2 to 3 Cups of Coffee a Day May Reduce Dementia Risk. But Not if It’s Decaf.
One to two cups of caffeinated tea per day helps too, researchers found after following nearly 132,000 people for 40 years.
By Pam Belluck
(Pam Belluck wrote this while drinking three cups of caffeinated coffee and two cups of decaf.)
A large new study provides evidence of cognitive benefits from coffee and tea — if it’s caffeinated and consumed in moderation: two to three cups of coffee or one to two cups of tea daily.
People who drank that amount for decades had lower chances of developing dementia than people who drank little or no caffeine, the researchers reported. They followed 131,821 participants for up to 43 years.
“This is a very large, rigorous study conducted long term among men and women that shows that drinking two or three cups of coffee per day is associated with reduced risk of dementia,” said Aladdin Shadyab, an associate professor of public health and medicine at the University of California, San Diego, who wasn’t involved in the study....
Some previous studies haven’t found cognitive benefits from caffeine, but those studies often had limitations like shorter time periods or one-time assessments of diet, experts said. The new study aligns with a growing body of research “that’s suggested caffeinated coffee may reduce risk of age-related chronic diseases,” Dr. Shadyab said...

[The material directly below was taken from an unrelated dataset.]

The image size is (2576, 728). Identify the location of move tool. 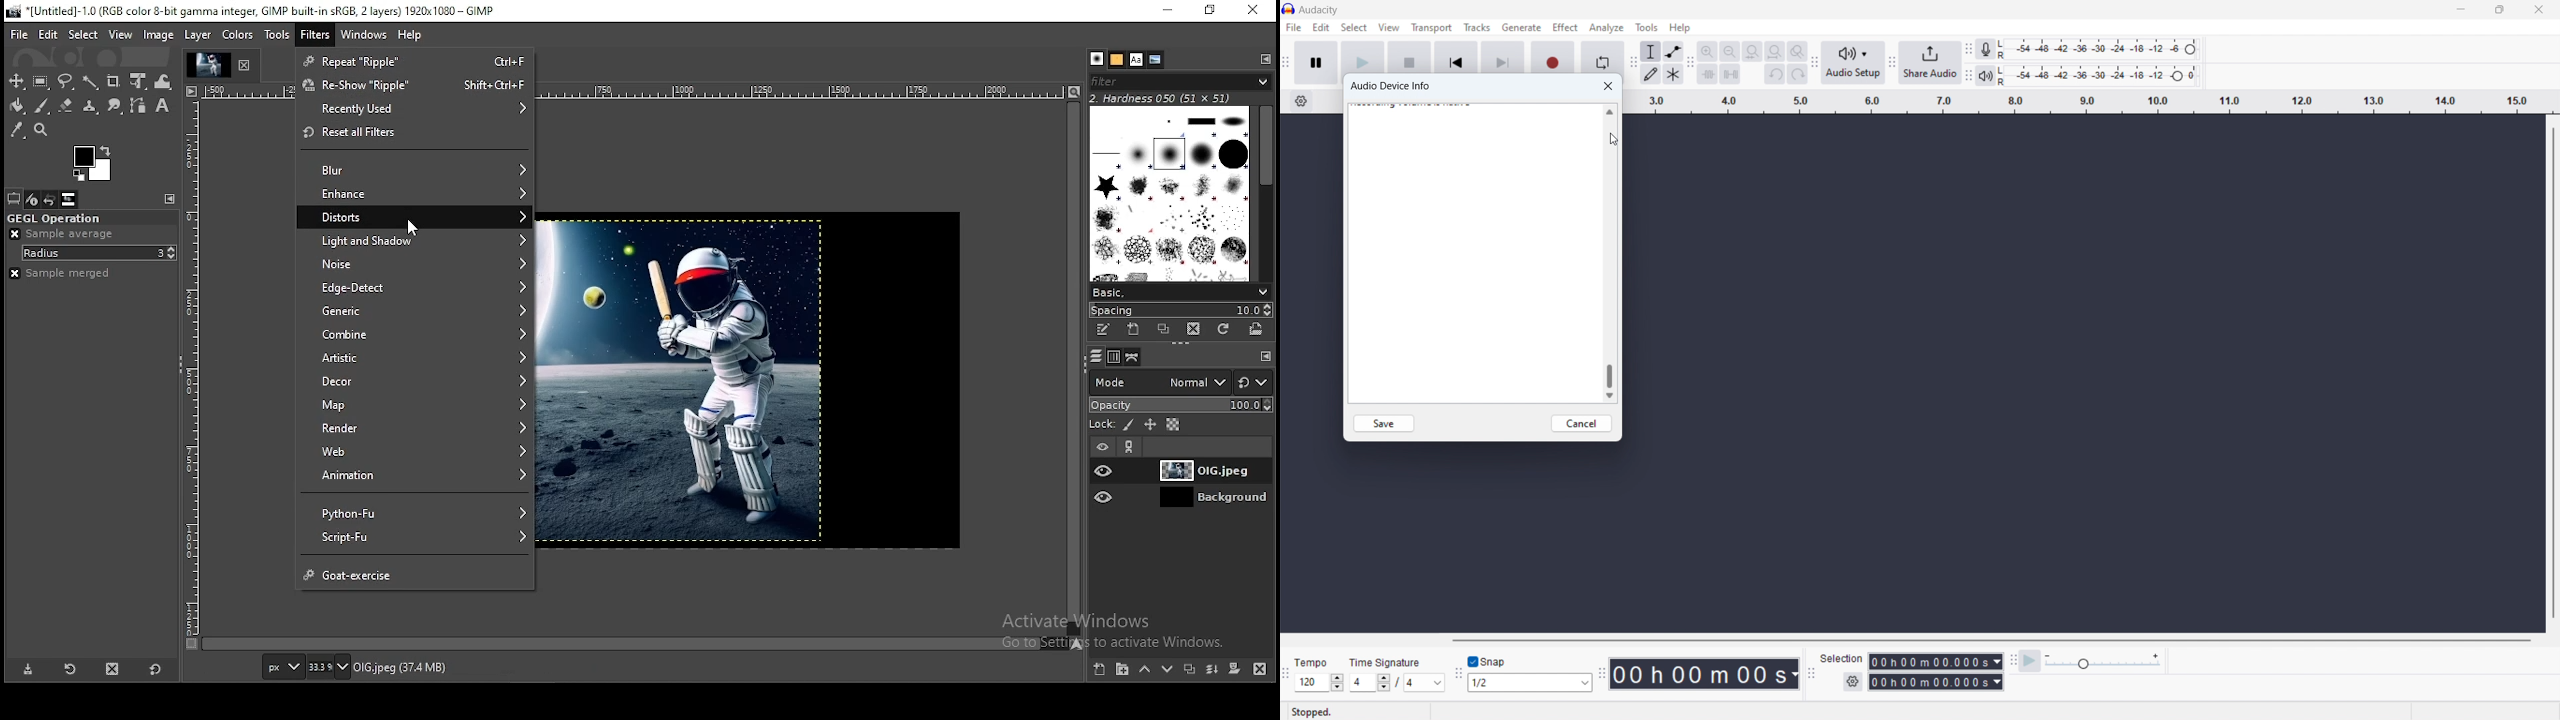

Compared with people who consumed virtually no caffeine, people who drank between one and five eight-ounce cups of caffeinated coffee had about 20 percent less dementia risk. Those who drank at least one cup of caffeinated tea daily had about 15 percent less risk.
But beyond two and a half cups of coffee daily, the advantage plateaued, possibly because humans cannot metabolize any more of the bioactive compounds in coffee and tea, said the study’s senior author, Dr. Daniel Wang, an epidemiologist specializing in neurodegenerative diseases at Mass General Brigham health system.